**** Page text

When your dentist asks to see your canines, he probably isn't talking about man's best friend. "Canine" is actually another word for cuspid, one of the four pointed teeth on either side of your mouth.
This type of tooth is also sometimes called an "eye tooth" and plays a crucial role in your bite's formation and function. Problems with your cuspid teeth can affect eating and speaking. While you can find information about dental anatomy on our website, only a dentist can diagnose and treat dental problems. Talk to your dentist if you think you have a problem with your cuspid teeth.
Location, Location, Location
Cuspids are found on both the upper and lower jaws between your incisors (flat front teeth) and premolars (small chewing teeth). If that sounds overly complicated, it may be easier to simply go to the mirror -- a cuspid is the third tooth to the left or right of center when you smile. For most patients, they are also the last of the front teeth to erupt (around age 11 or 12) and help keep the rest of your teeth in the correct position as you grow.
What’s the Point?

********
**** Provided data

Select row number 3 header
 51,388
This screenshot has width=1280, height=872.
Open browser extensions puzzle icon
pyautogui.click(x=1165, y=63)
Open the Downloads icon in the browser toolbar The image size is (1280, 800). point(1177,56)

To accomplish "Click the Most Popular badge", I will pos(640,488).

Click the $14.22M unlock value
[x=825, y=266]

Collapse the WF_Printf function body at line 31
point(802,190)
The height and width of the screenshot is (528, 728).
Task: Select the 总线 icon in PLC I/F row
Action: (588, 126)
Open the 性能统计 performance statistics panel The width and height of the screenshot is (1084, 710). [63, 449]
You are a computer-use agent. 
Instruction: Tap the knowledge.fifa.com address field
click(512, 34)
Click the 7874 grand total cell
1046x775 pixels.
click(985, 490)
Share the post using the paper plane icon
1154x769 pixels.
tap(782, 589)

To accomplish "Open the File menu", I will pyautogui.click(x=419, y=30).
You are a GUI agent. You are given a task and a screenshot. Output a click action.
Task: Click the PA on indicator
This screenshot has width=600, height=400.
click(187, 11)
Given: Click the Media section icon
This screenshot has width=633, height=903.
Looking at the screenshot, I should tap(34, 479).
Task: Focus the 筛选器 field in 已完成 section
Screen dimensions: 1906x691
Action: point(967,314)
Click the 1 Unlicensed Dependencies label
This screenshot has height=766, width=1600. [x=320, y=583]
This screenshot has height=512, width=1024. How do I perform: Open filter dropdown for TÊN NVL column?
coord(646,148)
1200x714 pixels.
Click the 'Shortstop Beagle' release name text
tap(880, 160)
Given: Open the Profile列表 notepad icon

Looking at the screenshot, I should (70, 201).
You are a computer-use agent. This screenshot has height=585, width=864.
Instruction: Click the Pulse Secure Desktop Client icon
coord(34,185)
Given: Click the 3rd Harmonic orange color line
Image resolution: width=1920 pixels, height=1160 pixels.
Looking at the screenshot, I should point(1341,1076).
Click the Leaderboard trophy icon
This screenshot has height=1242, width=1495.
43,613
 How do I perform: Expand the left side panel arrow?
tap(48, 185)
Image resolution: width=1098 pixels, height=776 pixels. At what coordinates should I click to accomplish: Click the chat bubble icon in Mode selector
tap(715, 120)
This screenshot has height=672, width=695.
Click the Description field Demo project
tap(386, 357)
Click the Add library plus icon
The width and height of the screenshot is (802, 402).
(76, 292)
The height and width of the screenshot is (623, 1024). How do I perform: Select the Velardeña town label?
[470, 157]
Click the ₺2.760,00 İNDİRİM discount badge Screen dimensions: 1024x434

********

[Exercise tasks]
A. Please list every name that the text on cuspid teeth uses for this type of tooth.
B. According to the text on cuspid teeth, at about what age do these teeth usually erupt for most patients?

[Answers for the exercise]
A. canine, cuspid, eye tooth

B. Around age 11 or 12.